Newsletter 7-13

Cerner implementations are among the most fundamentally challenging projects that a health care organization will ever confront. They affect everyone in the organization and result in significant changes in processes.  This makes education and training absolutely pivotal. 

“After conducting a Learning Gap Analysis, our training committee has developed a Cerner educational program that addresses all of the various stakeholder groups at Tift Regional Health System, including providers, nurses, technicians, registrars, business analysts and more,” said Sherry Ellis, RN, Director of Clinical Informatics.  “Our executive leadership team recognizes that it is critical to invest the time and resources to train staff and we have their full support.”

Sherry said Cerner training is role-based.   “This means that we are training users based on their workflow and how they do their job,” she said.  

The equipment used for the training includes computers, barcode scanners, infusion pumps, printers and scanners. 

“Aspects of training include logging-in, navigating the new system, reference guides, workflows, scenario-based learning and practical applications in both the classroom and in the Cerner Experience Room,” said Sherry.  “The emphasis will be on practice, practice, practice.  Users must score 80 percent or higher in a competency review after training.  No login or password will be issued until an employee has successfully completed training.”

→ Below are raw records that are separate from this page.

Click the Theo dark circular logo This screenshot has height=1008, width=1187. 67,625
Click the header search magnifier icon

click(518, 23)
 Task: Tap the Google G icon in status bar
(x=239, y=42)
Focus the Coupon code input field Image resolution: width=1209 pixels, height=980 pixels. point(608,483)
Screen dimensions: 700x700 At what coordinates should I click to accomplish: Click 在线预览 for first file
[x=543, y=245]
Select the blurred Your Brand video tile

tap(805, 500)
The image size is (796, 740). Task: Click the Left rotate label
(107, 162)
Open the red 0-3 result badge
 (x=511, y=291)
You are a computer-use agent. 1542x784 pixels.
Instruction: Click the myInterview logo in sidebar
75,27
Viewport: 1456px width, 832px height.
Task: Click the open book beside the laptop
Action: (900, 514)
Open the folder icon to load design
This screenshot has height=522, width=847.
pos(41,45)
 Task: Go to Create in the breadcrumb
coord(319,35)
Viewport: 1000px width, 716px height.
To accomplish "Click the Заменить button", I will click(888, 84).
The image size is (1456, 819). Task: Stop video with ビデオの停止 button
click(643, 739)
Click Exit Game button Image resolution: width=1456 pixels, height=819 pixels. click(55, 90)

A bulk of the training will be conducted at the Cerner Infor Training Center, located in Tifton at 712 East 18th Street, across the street from the main entrance of Tift Regional Medical Center (TRMC). 

Other training locations include the ICU and OR classrooms at TRMC, the Financial and Accounting classrooms at Tifton Physicians Center, the education classroom at the Diabetes Learning Center, the classroom at Affinity Pediatrics and the classroom at Affinity Clinic/TRMC West Campus.

Sherry said that “rules of the road” have been established to make training as effective as possible.  “We ask that cell phones be turned-off during class and that there be no eating or drinking at computers,” she said.  “We also ask managers not to send night-shift employees to a class right after they finish a shift.”